I wasn’t quite sure whether to laugh or cry. Fox News has discovered that romance readers are the true power behind the rise in ebook sales. Romance books are among the hottest-selling titles for the Kindle, outside of the standard New York Times bestseller list titles.
The article is a classic case of “good news, bad news”. First, it panders to absolutely every single stereotype of romance readers that has ever been written, including leading off the article with a picture parade of some of the worst paperback romance covers ever spawned. Howsomever, if you look carefully, you’ll realize they are mostly parodies of what people think of as the typical romance book cover. One title reads “Okay You’re Taller Than Me…Happy Now?” I feel a little better, someone at Fox News has a sense of humor.
Second, it describes female romance readers as “Miss Lonelyhearts” while segregating technology-using, porn-surfing males into the group of four-eyed nerds. “Men are iPads, women are Nooks.” And I just caught the possible double entendre in the quote, and I wonder if Fox News intended it. Ouch.

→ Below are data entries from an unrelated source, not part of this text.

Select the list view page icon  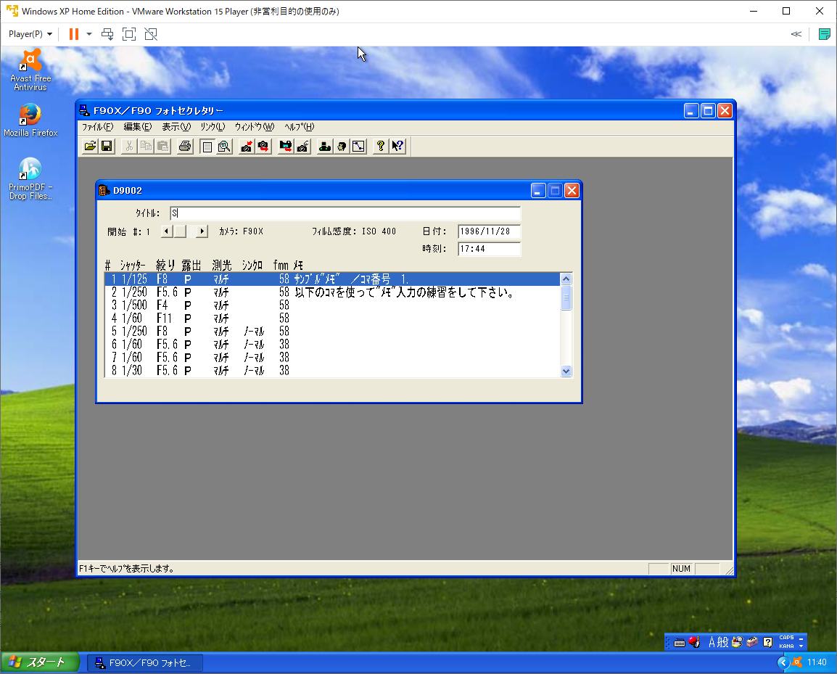coord(207,147)
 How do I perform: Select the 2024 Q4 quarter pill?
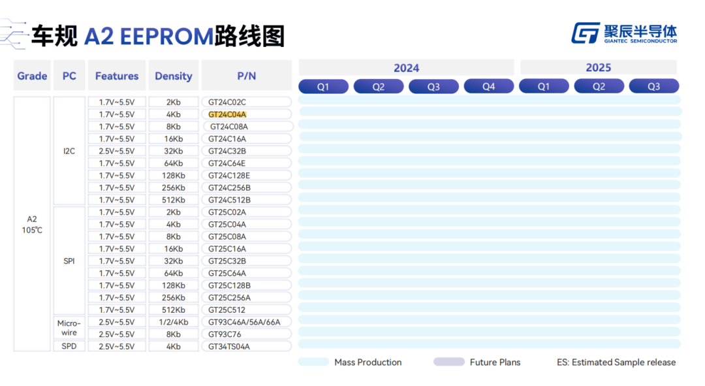coord(488,87)
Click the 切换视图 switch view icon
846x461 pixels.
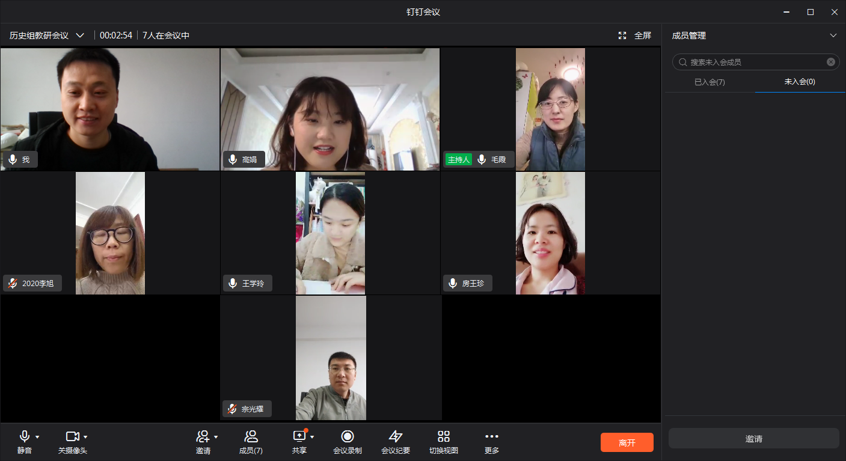[x=444, y=437]
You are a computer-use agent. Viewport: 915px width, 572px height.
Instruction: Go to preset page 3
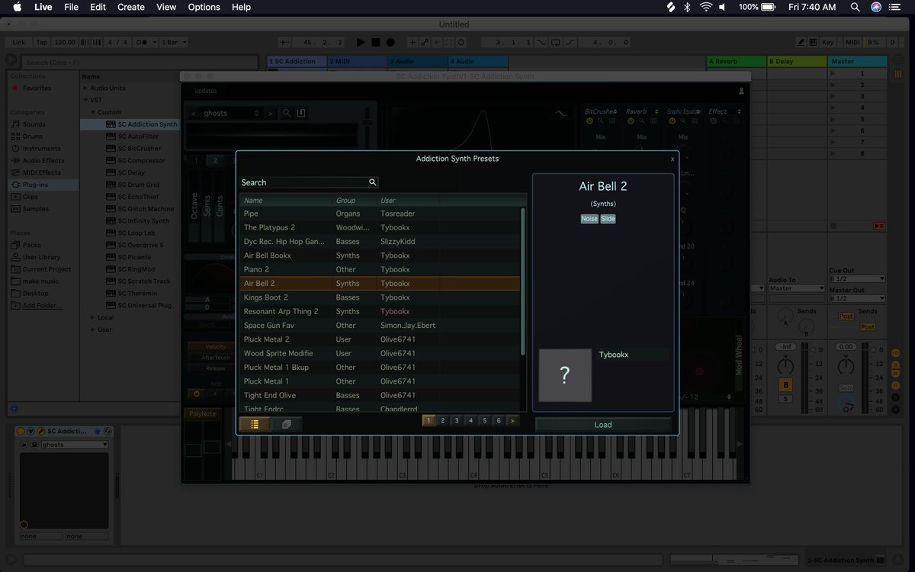pyautogui.click(x=456, y=420)
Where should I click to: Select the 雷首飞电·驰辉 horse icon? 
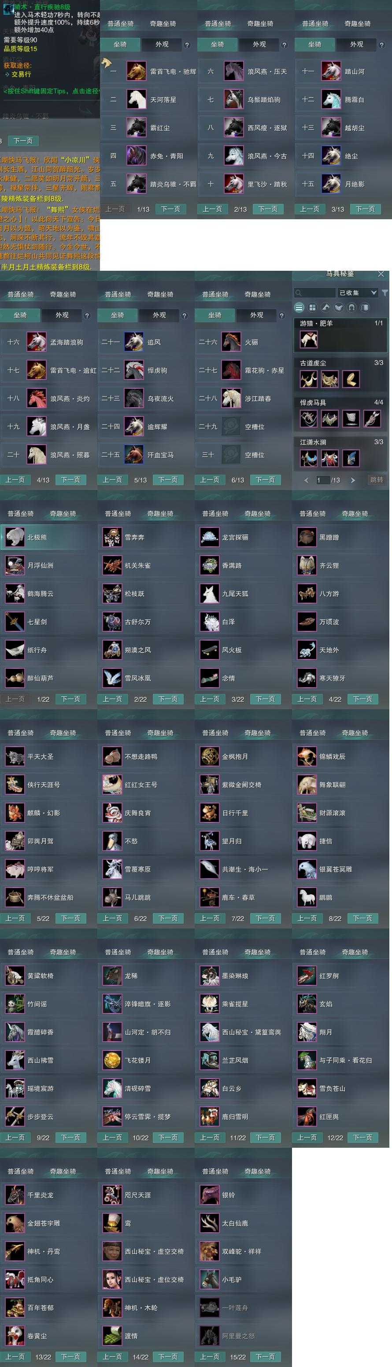137,71
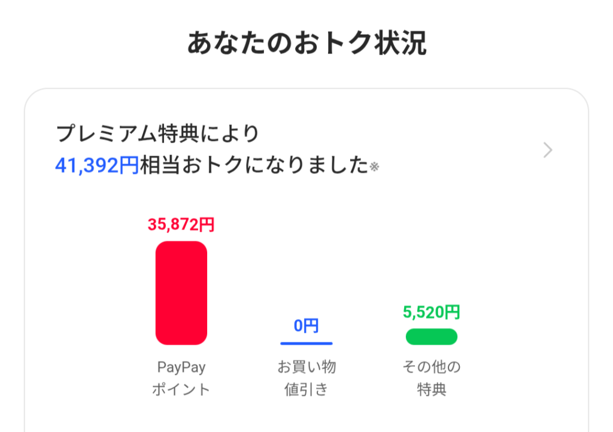Select the "その他の" category label
Image resolution: width=613 pixels, height=432 pixels.
point(431,367)
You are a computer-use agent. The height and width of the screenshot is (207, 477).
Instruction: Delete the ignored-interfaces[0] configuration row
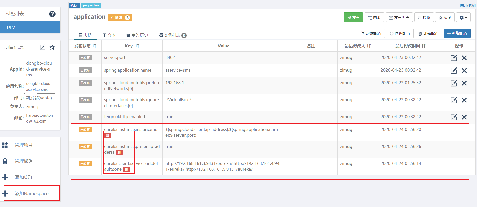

But seriously, romance readers embraced ebooks a long time ago. I remember reading ebooks on my Palm PDA. It was small and clunky and gave me a headache, but the books were dirt cheap and I could carry a lot on a device I was already toting around anyway.
The Fox News article also totally missed the point that there are a lot of us “four-eyed nerds” who happen to also be female. There may be differences between the sexes, but when someone starts throwing around statistics like 56% of tablet owners are male, and 55% of ereader owners are female and uses those to get to the equivalent of the old “Men are from Mars, Women are from Venus” argument, it stretches the analogy pretty far out of joint.
Nevertheless, once you get past Fox News’ arch tone, there is some meat in the article. Magazines like US Weekly, Shape and Women’s Health, not to mention Cosmo and O, are enjoying a renaissance on the Color Nook AND iPad. At my LPOW, romance ebook circulation outstripped any other genre in ebook circulation. Romance ebooks circulate more than twice as much as mysteries or non-fiction, which held the number 2 and 3 slots. They are quick reads, and a person can read a lot of them. There certainly is the factor of not having to display the covers of what you’re reading for the whole world to see, and I imagine that’s true for all sorts of things, including medical information, divorce books, bankruptcy planning, the list goes on.
An interesting side effect of the ebook revolution is that the ebookseller knows everything about what we buy, but the person next to us in the airport or on the train knows nothing. It used to be the other way around. Is this more privacy, or less?